Rickmers Holding AG, issued a press release concerning the imminent demise of its Singapore based associate group Rickmers Maritime Trust (RMT), Singapore, the container vessel owning arm of trustee manager Rickmers Trust Management. The release went to great pains to point out that, due to the sale of the management company one month earlier the links between that operation and the holding company were almost entirely divorced from each other, with problems in Asia having no operational impact on the vessels owned by Rickmers Group.
Today the sword of Damocles which has hung over Rickmers Maritime since that release, which announced the company had failed to make good on payments due to bondholders, finally fell, terminating the company’s operations.

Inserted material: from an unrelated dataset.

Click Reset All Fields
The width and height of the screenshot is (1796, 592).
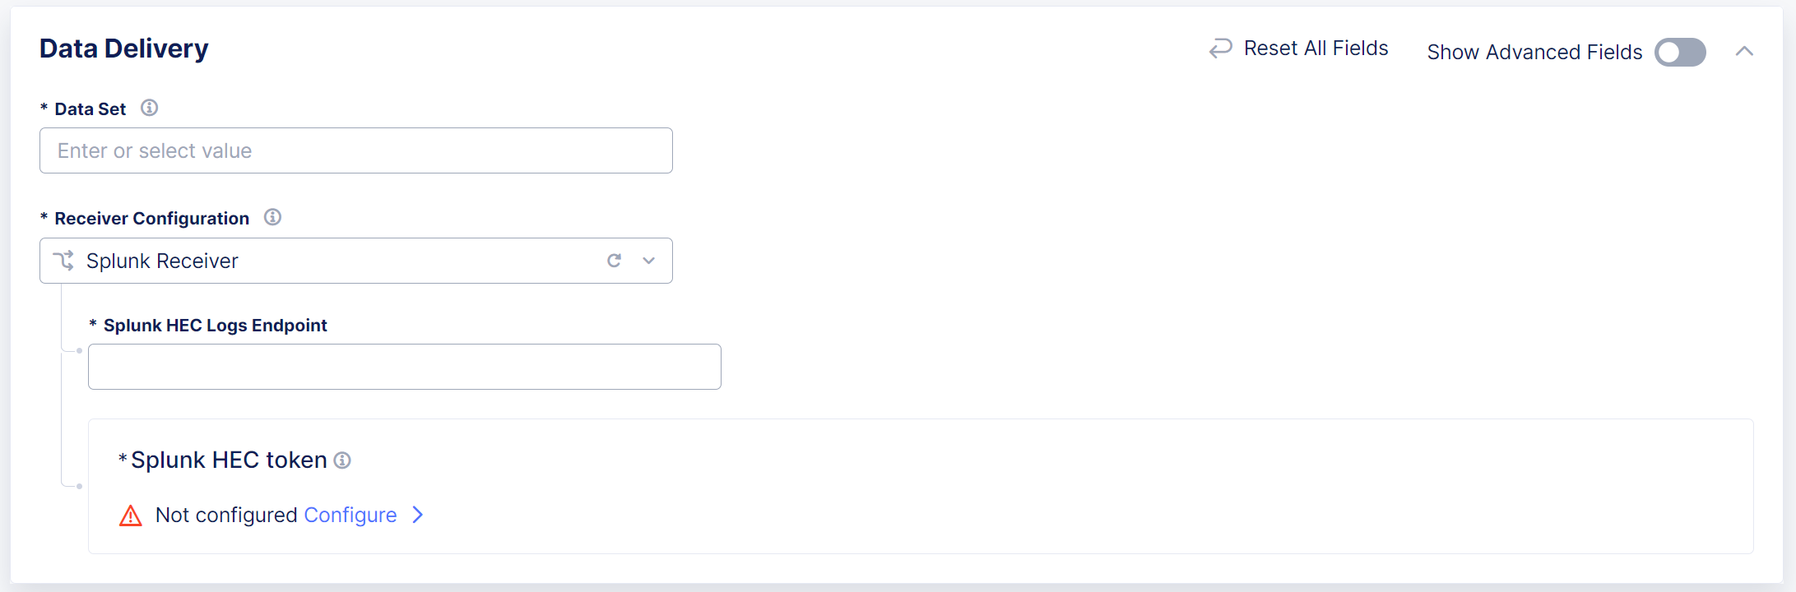click(1315, 48)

In December moves were made to restructure the outstanding S$100 million debt but these fell on deaf ears leading to the failure to pay the US$196.7 million principal repayment to the main creditors HSH Syndicate (HSH Nordbank AG and DBS Bank Ltd) due on 31 March 2017.A statement today from the company laid out full details of the problems.

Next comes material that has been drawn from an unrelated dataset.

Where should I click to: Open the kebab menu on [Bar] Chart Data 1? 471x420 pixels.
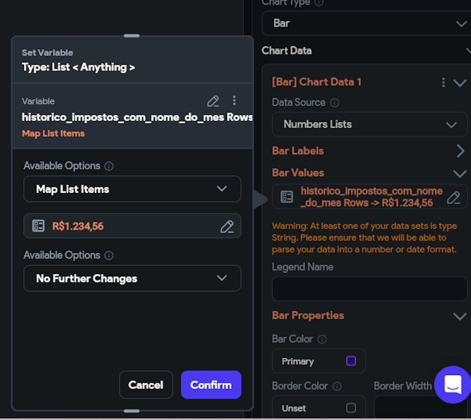coord(443,82)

The outcome of the winding up of the Trust is to release the 14 container ships it owns, all of which are of the out of favour Panamax class. This class of vessels has arguably suffered the most in the general downturn due to the Panama Canal Lock expansion programme. VesselsValue, the online market specialist which calculates the worth of both individual ships and entire fleets, as well as mapping and tracking global ship movements, estimates the scrap value of the RMT fleet at just US$89 million, this down from around US$200 million just 7 months ago, a 55% collapse largely due to the demise of Hanjin.
The RMT fleet has an average age of 9 years, not bad compared to the industry average of a decade, but of a vessel type now considered unsaleable by many analysts. According to VesselsValue the worth of the global container fleet has fallen by 27% over the last 12 months from US$141 billion to US$102 billion today. Live fleet capacity has grown by 0.6% over the same period whilst the order book has shrunk by 18.4% in the same period.
With a carrying capacity between 3,000 and 5,999 TEU, Panamax vessels, once one of the giants of the trade, look increasingly neither betwixt nor between. Too big for most feeder routes and too small for modern deep sea container routes where most of the major players have opted for ever larger box ships, even embracing age old competitors as route sharing partners to try and justify the enormous investments they have made in their newly built behemoths.
VesselsValue estimates 88% of the world’s Panamax fleet is now only worth scrap value, a valuation which itself can be liable to some fairly wild fluctuations as scrap prices move, particularly in a downward direction when too much material comes to the market.
As for Rickmers Linie, the long established heavy lift and out of gauge specialist itself changed hands in February, purchased by the German Zeaborn Group for an undisclosed sum as Rickmers Holding AG moved to sell off the family silver in what are parlous conditions for small to medium sized shipping groups in just about every sector of the industry.